With the current, almost punitive rate of interest on consumer borrowing, though, letting a few things go was the lesser of two evils. Maybe it’s only lesser because I know full well I’ll end up buying them back whenever the opportunity presents itself in the future.

The point of all that is to say I’m finally coming around to the idea of putting a bit more academic rigor into my household budgeting process. The personal finance gurus would probably disagree, but step one is funding a much more robust “self-insurance” account for future veterinary expenses – the one thing I can find that consistently blasts gaping holes in my operating budget. After that, everything else just sort of takes care of itself… or at least that’s what the numbers seem to be telling me.

Dreaming while you sleep…

It’s always been rare when I remember dreaming at night. Maybe I’m recalling the one I had last night so vividly because I’ve had some variation of this dream four or five times over the last few weeks. Each time is slightly different, but each one has been a variation on a theme.

There’s not a power in heaven or earth that could get me to go back to teaching. In fact, I’m pretty sure my certificate remains revoked in Maryland since I walked out in the middle of the year when I quit. Still, there my dream self is, right in the classroom, walking the hallway, or more recently in the admin office raising three kinds of hell. Each time I have this dream the situation is more farcical than the last.

My brief teaching career was enlightening in a lot of ways, but it’s not something I feel a real need to revisit in my sleep. I’m sure there’s some important message my subconscious is trying to send through the static, but it would be more helpful, perhaps, if it contacted me during normal business hours instead of at 2:30 in the damned morning.

I just hope like hell I can sleep tonight without another visit to the past that never was.

The bullshit culture war…

I have no idea why members of a certain segment of the population expend so much time and energy worried about how other people want to live their lives, what they want to be called, or who they want to fuck. I’ve barely got time to tend my own business without jumping eyeball deep into anyone else’s bedroom, pants, or pronouns.

Here’s the thing… I don’t give a damn one way or another if Adam loves Steve. Whether Katie wants to be called Ken. Or whether Bill keeps his dick tucked between his legs. I just assume people who have the kind of free time it takes to give a shit about this sort of thing are some unpleasant combination of sad, angry, and bored to absolute death.

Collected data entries
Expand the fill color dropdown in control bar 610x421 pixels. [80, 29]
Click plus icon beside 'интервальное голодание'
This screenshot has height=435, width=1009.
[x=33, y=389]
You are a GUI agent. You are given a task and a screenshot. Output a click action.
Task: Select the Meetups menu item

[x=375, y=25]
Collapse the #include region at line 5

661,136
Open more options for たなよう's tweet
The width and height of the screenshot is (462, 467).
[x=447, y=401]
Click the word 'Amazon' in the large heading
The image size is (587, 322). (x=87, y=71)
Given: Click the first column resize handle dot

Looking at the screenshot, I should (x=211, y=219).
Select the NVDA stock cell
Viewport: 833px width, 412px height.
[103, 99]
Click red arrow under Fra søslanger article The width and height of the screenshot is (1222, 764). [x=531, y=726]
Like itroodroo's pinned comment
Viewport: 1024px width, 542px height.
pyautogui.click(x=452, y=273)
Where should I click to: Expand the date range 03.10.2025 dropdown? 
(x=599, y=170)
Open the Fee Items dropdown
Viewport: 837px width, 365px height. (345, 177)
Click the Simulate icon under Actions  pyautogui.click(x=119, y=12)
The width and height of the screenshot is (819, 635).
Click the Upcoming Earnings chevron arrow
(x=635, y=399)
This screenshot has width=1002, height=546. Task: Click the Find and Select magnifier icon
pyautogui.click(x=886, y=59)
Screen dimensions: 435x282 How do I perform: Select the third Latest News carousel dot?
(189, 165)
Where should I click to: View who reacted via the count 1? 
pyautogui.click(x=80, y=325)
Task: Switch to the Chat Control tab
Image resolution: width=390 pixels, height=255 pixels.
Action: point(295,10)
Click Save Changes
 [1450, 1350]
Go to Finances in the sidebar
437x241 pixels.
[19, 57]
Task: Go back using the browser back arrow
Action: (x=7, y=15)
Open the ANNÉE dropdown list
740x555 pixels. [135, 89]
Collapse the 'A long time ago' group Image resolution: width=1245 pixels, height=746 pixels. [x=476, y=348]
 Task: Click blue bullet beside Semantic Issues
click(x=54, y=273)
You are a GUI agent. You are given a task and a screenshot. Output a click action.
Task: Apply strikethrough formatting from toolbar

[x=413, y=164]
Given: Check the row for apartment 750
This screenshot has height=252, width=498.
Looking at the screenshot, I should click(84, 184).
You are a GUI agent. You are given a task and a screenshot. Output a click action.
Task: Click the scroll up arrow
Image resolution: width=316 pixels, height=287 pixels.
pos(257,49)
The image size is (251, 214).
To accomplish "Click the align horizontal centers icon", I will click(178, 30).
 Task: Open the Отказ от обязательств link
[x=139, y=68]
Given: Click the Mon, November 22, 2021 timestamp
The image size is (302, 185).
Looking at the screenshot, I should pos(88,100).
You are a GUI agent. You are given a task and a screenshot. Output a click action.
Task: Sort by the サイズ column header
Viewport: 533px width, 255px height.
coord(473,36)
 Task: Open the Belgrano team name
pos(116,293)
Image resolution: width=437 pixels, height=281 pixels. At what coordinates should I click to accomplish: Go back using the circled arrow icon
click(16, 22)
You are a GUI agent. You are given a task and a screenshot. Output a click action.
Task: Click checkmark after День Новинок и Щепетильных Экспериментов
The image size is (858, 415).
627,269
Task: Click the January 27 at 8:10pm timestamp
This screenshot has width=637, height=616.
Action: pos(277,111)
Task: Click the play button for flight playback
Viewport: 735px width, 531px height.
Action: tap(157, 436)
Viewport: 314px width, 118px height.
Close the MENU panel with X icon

• WORK ORDER 1: In the blog post, what does the writer name as step one in making the household budget more rigorous?
• WORK ORDER 2: Pick up the blog post after its final sentence and write what comes next.
This material isn't needed for the tasks.

• FINAL ANSWER 1: Funding a much more robust "self-insurance" account for future veterinary expenses.

• FINAL ANSWER 2:
I can’t fathom how bored I’d have to be to spend any time at all worried about a complete stranger’s orientation, preference, gender, or any of a host of other bullshit “culture war” issues that wackadoodle right wingers have decided to latch onto. If you’re happy – or moving in that direction – I say god bless. Good luck. If you can carve out a little joy or peace in this absolutely beshitted world, good on you.

There are enough honest to god issues knocking around to be dealt with without a bunch of chucklefucks creating new ones out of their sadly overactive imaginations.

If you’re bitter or hostile because someone chooses not to live their life exactly the way you do (or at least how you tell the world you live your life), well, that’s just the cost of the liberty you claim to value so highly. Unless, of course, what you really mean is you value liberty only as long as everyone else lives and does and behaves exactly the way these self-appointed “guardians” of truth, justice, and the American way want them to. Sorry gang. I’m a busy guy with a lot going on at the moment. I don’t have the time or inclination to deal with your narrow-minded, bigoted fuckery.

If you’re really, truly troubled about this stuff, I don’t know what to tell you. Maybe get a hobby or something. Go out on the town, have a drink or two, get laid. Maybe you’ll feel better – or at least slightly less inclined to spend your life worked up about things that don’t impact you in any way.